> **EXERCISE DIRECTIONS**: Select every line in the items that contains the string "Click", matching case exactly.

(Lines of data)
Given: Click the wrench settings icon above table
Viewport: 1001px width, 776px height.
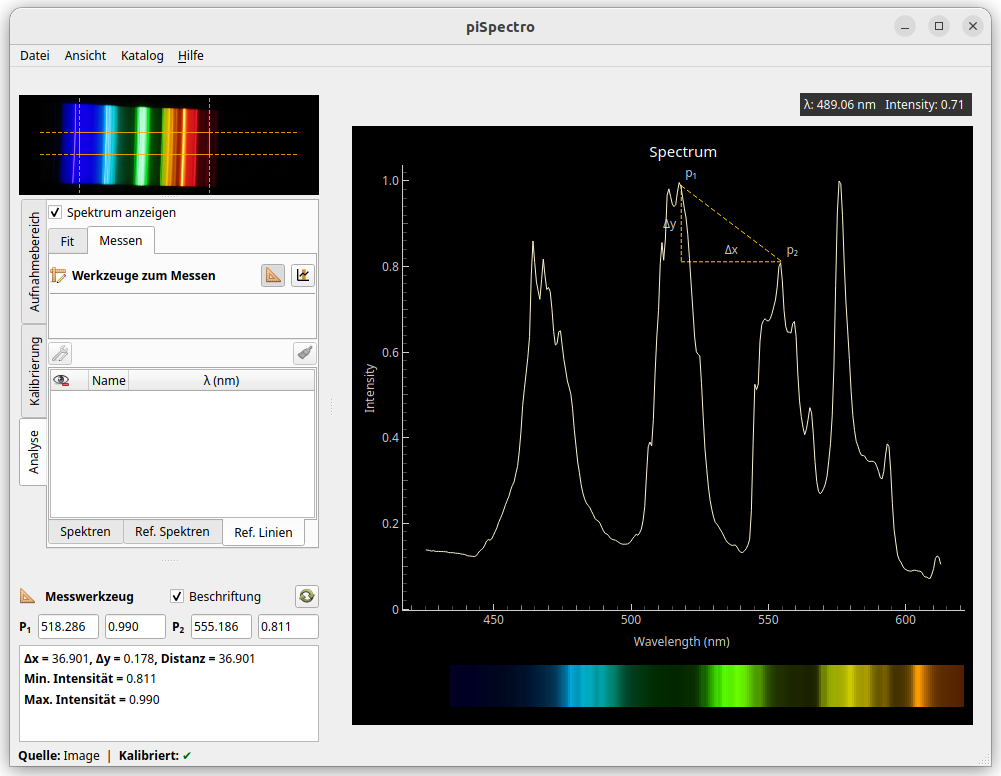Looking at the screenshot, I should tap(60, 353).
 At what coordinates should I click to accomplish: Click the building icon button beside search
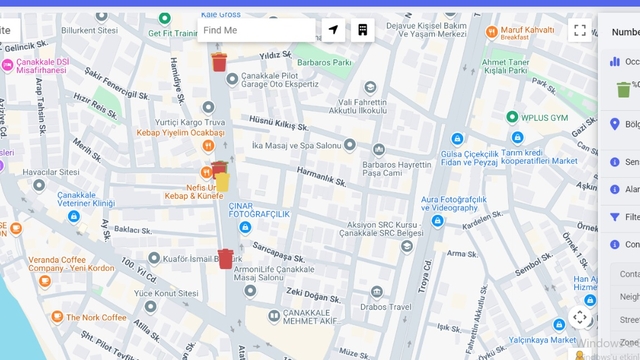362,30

> **OUTPUT**:
Given: Click the wrench settings icon above table
 At what coordinates should I click to accomplish: Click the building icon button beside search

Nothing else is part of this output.